» Set problem
Reproduce every row below verbatim, but omit the pictures.

(Part of a data file)

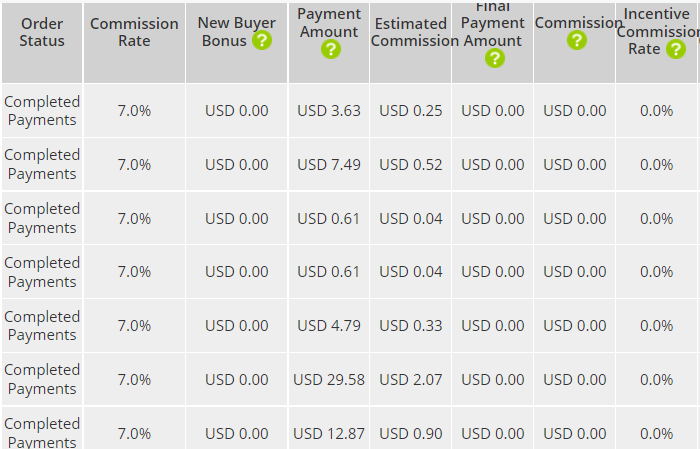Click the Estimated Commission column header

click(410, 32)
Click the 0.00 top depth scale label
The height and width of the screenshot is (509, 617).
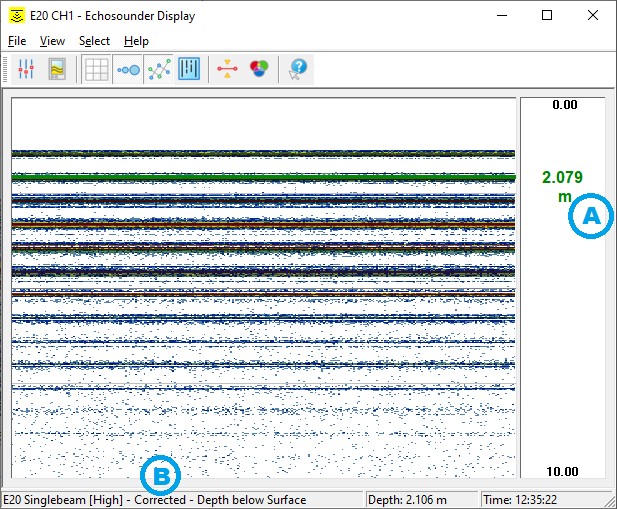565,105
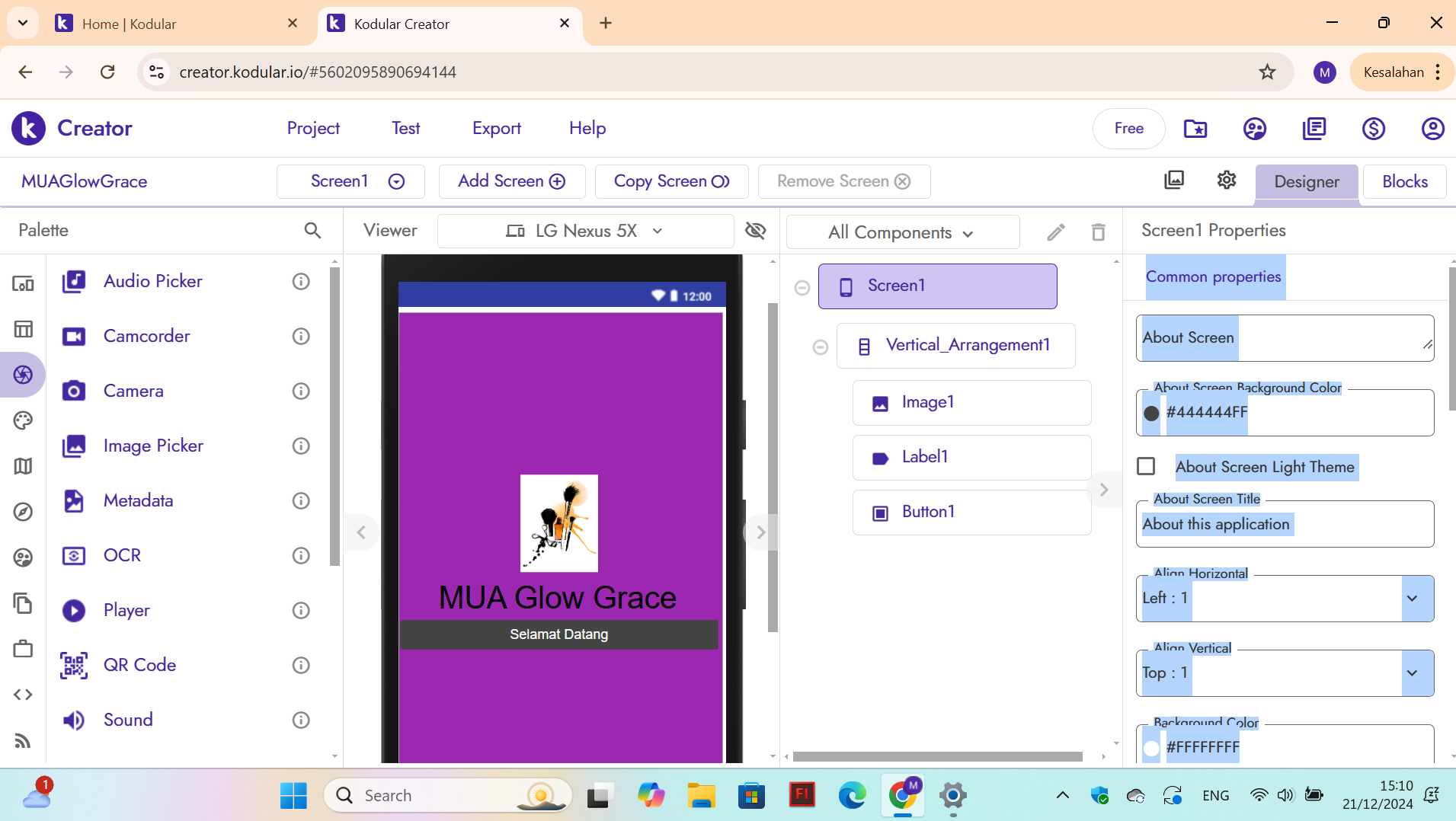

» Output for this task
Click the Estimated Commission column header

click(410, 32)
Click the 0.00 top depth scale label
The height and width of the screenshot is (509, 617).
565,105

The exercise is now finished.